Finalement, le 6e hôpital sera le bon, l’hôpital Robert Schuman au Kirchberg. Il tombe sur le dr Calaras, neurologue qui travaillait auparavant à Arlon, et qui accepte de voir son fils. Reste à transférer Michaël là-bas. Pas le choix, ce sera en ambulance privée, soit un coût minimum de 600€. Depuis le jeudi 25 mai, Michaël est toujours hospitalisé au Kirchberg. "Il est très bien soigné là-bas, ce mercredi il se portait mieux. L’hôpital a introduit une demande à la caisse nationale de santé au Luxembourg pour que Michaël soit pris en charge pour une rééducation neurologique."
Si Roger Fries est soulagé, il reste indigné. "Je ne comprends pas comment un hôpital peut mettre un patient dehors, qui fait des crises qui peuvent avoir de graves séquelles! Il aurait dû être orienté vers un autre hôpital capable de le prendre en charge."
C’est d’ailleurs pour cela qu’il a tenu à témoigner, pour que d’autres patients, nécessitant des soins, ne soient pas mis à la porte d’un hôpital, sans solution.
Pour la neurologie, l’hôpital d’Arlon travaille notamment avec Erasme
Nous avons contacté le directeur médical de Vivalia, Pascal Pierre, afin qu’il nous explique comment fonctionne l’hôpital d’Arlon, sans service neurologie, lorsqu’il reçoit des patients nécessitant une prise en charge neurologique. "Nous travaillons par télémédecine avec une neurologue de Saint-Mard, et pour les gardes, avec le service neurologie de l’hôpital Erasme à Bruxelles, explique-t-il. Erasme dispose d’une triple garde : AVC, épilepsie, neurologie générale. Si un patient nécessite une hospitalisation, soit il est transféré au sein de Vivalia, à Libramont ou Marche, soit il est transféré à Erasme."
Difficile pour Pascal Pierre de parler du cas particulier vécu par Roger Fries avec son fils, car il ne connaît évidemment pas tous les cas traités par Vivalia.
Il conseille aux patients qui sont renvoyés chez eux, avec un problème qui réapparaît ou persiste de se représenter à l’hôpital. "Parfois le traitement recommandé ne fonctionne pas, et on réévalue la situation, si le patient va dans un autre hôpital, on ne sait pas réévaluer la situation. "
De manière générale, il nous explique qu’en effet les unités de neurologie sont bien chargées dans plusieurs hôpitaux.
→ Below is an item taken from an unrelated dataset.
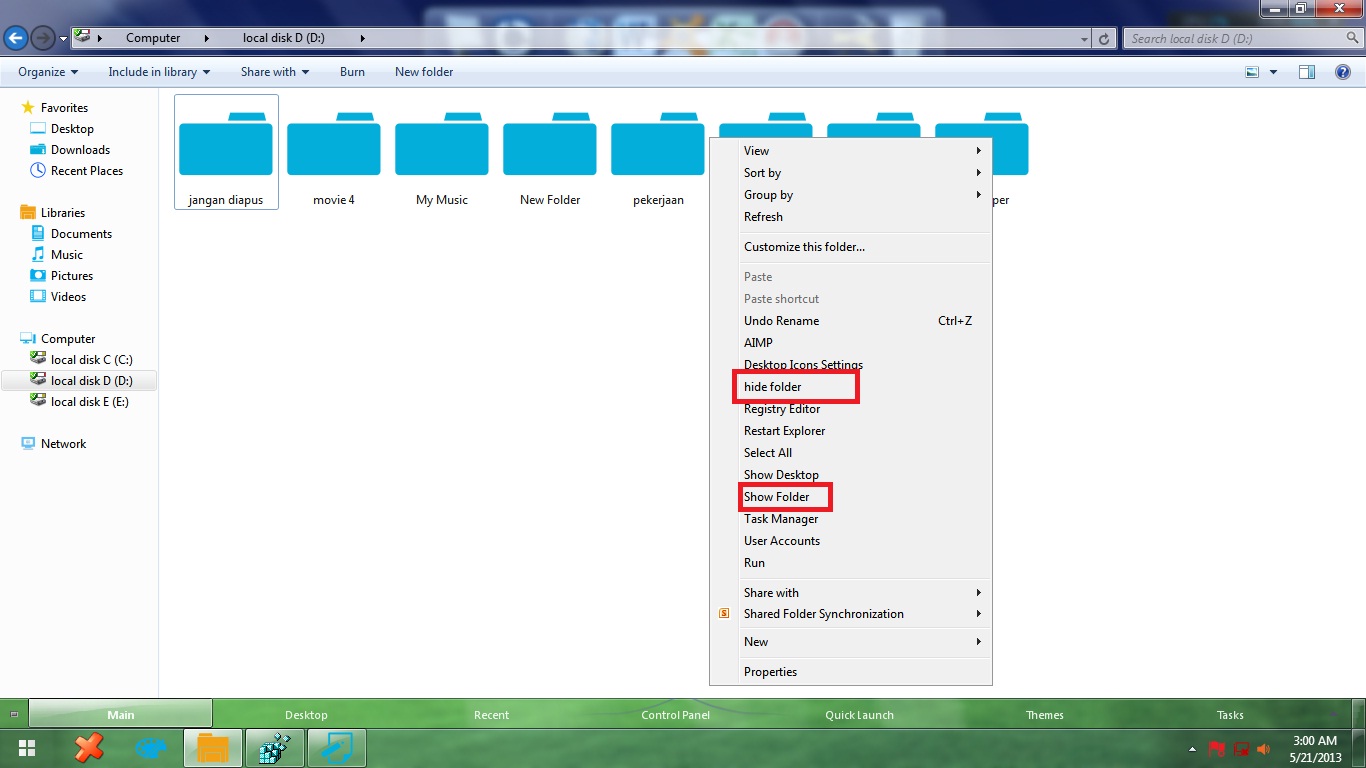
Task: Click the Registry cube icon on the taskbar
Action: tap(274, 747)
Il recommande donc de passer par un médecin, avant de sonner de son chef à divers hôpitaux pour être pris en charge. "C’est plus simple d’avoir des discussions de médecin à médecin". Un service d’un autre territoire, surtout s’il est surchargé, acceptera plus volontiers un patient adressé par un médecin, qu’un patient qui sonne lui-même.
Concernant les 12 heures passées sur un brancard, là encore Pascal Pierre nous rappelle qu’il ne connaît pas ce cas précis, mais la règle qui prévaut aux urgences est bien de mettre un patient dans un lit dès qu’un lit est libre.